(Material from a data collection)
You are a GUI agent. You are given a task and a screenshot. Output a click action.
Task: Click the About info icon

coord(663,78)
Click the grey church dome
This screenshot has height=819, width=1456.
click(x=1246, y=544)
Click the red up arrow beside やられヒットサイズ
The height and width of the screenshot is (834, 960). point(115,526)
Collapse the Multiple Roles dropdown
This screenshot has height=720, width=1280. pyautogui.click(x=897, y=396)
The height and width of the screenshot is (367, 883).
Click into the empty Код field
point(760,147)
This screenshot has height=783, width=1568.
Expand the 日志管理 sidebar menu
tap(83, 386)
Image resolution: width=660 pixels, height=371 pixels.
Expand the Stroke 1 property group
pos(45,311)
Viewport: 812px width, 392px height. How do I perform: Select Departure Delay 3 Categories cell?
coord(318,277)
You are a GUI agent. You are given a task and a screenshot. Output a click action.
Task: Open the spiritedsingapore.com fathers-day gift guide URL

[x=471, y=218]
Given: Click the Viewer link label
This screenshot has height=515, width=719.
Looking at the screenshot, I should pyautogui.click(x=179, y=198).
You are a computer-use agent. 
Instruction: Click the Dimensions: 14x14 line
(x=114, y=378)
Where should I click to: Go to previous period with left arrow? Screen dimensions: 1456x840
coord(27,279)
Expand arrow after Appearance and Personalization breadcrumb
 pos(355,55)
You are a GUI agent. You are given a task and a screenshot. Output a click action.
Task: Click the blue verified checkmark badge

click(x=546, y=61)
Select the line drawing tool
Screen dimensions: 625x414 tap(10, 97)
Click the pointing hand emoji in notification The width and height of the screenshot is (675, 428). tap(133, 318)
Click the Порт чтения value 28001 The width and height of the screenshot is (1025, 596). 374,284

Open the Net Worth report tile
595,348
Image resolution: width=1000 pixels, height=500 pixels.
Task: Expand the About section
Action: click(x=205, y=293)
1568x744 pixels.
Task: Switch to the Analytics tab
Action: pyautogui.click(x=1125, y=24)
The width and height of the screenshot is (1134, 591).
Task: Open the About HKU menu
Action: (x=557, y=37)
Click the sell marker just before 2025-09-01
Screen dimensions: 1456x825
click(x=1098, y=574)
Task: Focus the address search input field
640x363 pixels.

» Task details
Write out, without alteration, the lines of the material above, starting at the line containing "Click the red up arrow beside やられヒットサイズ" and ending at the line containing "tap(83, 386)", including both of those lines.

» Answer for this exercise
Click the red up arrow beside やられヒットサイズ
The height and width of the screenshot is (834, 960). point(115,526)
Collapse the Multiple Roles dropdown
This screenshot has height=720, width=1280. pyautogui.click(x=897, y=396)
The height and width of the screenshot is (367, 883).
Click into the empty Код field
point(760,147)
This screenshot has height=783, width=1568.
Expand the 日志管理 sidebar menu
tap(83, 386)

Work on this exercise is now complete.